Tasks:
1. In the account of the Tupac shooting, where did the Caddy pull in after the shots were fired?
2. Repeat the part of the account of the Tupac shooting starting with "As the caravan" and going on through "Keffe D continued.".

[START OF Document passage]

As the caravan turned down Flamingo Road and stopped for the light at Koval Lane, the Caddy moved up until it was parallel with the 750. “I thought we was going to pull up on my side,” Keffe D continued.

“So you were fixing to blast if you had to?” I asked.

“If we would have been on my side, I would’ve blasted.”

“So you handed the gun to the backseat?”

“Yeah, I gave it to Dre but he was like ‘No, no, no,’ and Lane was like ‘Give it here’ and popped the dude.”

Thirteen shots later, Brown accelerated into a hard right turn, followed by Ingrid Johnson and her girlfriends in the Sebring. “Stupid bitches,” Keffe D remarked, recalling that the women finally pulled to a stop. The Caddy drove into a parking lot across from the Carriage House, a hotel on East Harmon Avenue. Scrambling from the vehicle, Keffe D stated, Orlando hid the Glock in the right front wheel well of the Caddy. They then continued on foot back toward the Monte Carlo Hotel, where Keffe D was staying. As they headed to the casino entrance, they heard sirens wailing down the Strip and a moment later the ambulance carrying Tupac and the wounded Suge passed them by. “The ambulance was right next to us,” Keefe D remembered. “That shit was as funny as a motherfucker.”

Shortly after they arrived at the hotel, the remainder of the crew left behind in the van at the liquor store arrived. “They didn’t even know we did it,” Keffe D asserted. “I didn’t tell nobody shit.” Instead they went up to his room to “smoke weed and drink.”

The next morning, he continued, Brown went back to the Cadillac to pick up any stray shell casings and dispose of the murder weapon. Keffe D, his wife, Paula, along with Baby Lane and his girlfriend, returned to Los Angeles. The following day, claimed Keffe D, he received a phone call from Zip, requesting a meeting at a Hollywood hot wings stand at the corner of Melrose and La Brea. Puffy had called, Keffe D asserted that Zip had told him. He wanted to know, “Was that us?’”

“Did you talk to Puff, too?” Holcomb asked. Keefe D nodded, telling us that Combs had called again during his meeting with Zip.

“So,” Jeff Bennett asked, “when you talk to Puff on the phone does he ask you, ‘Was that us?’”

“Yeah,” Keffe D replied. “He was happy as hell.”

“Did you ask him about the money?” Daryn interjected. “About when you were going to get paid?”

“No. I told Zip to go get our cash.”

“So Zip was going to handle that part?” Daryn pressed.

“Yeah. I kept calling his ass.” Finally, after six weeks of trying, Keefe D told us, he arranged a meeting with Zip at the Roxbury, a music-business watering hole on Sunset Boulevard. It was there that Zip told him, “Puffy ain’t gave it to me yet.” Keffe D was soon to hear otherwise, when a rumor reached him from, among others, Combs associate Darrius “D Mack” Rodgers, that Puffy might have actually paid Zip for the murders. But by then there was little he could do to collect. He had been arrested in a major federal narcotics sweep.

We paused, looking at one another, trying to get our heads around what we had just heard. A long moment passed. Finally I turned back to Keffe D. “Since you’ve been out of prison,” I asked, “have you talked to Zip?”

[END OF Document passage]
[START OF Data block]

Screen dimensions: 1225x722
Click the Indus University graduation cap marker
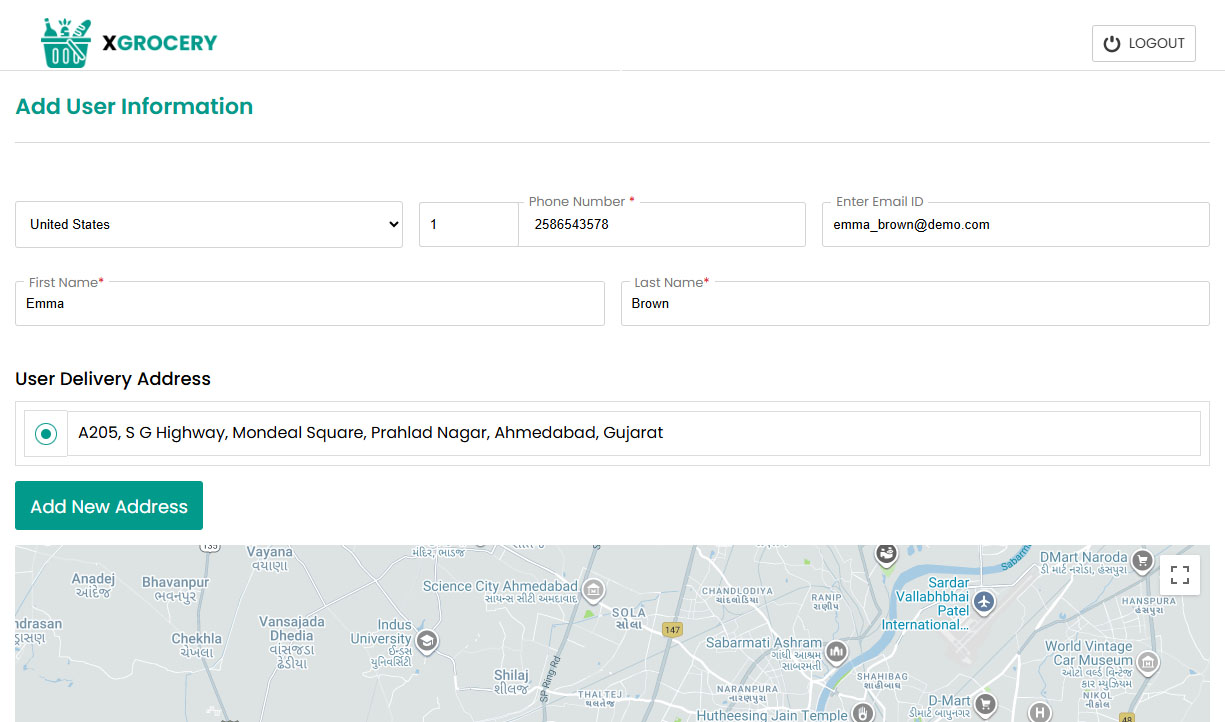(x=428, y=643)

[END OF Data block]

Task answers:
1. It drove into a parking lot across from the Carriage House, a hotel on East Harmon Avenue.

2.
As the caravan turned down Flamingo Road and stopped for the light at Koval Lane, the Caddy moved up until it was parallel with the 750. “I thought we was going to pull up on my side,” Keffe D continued.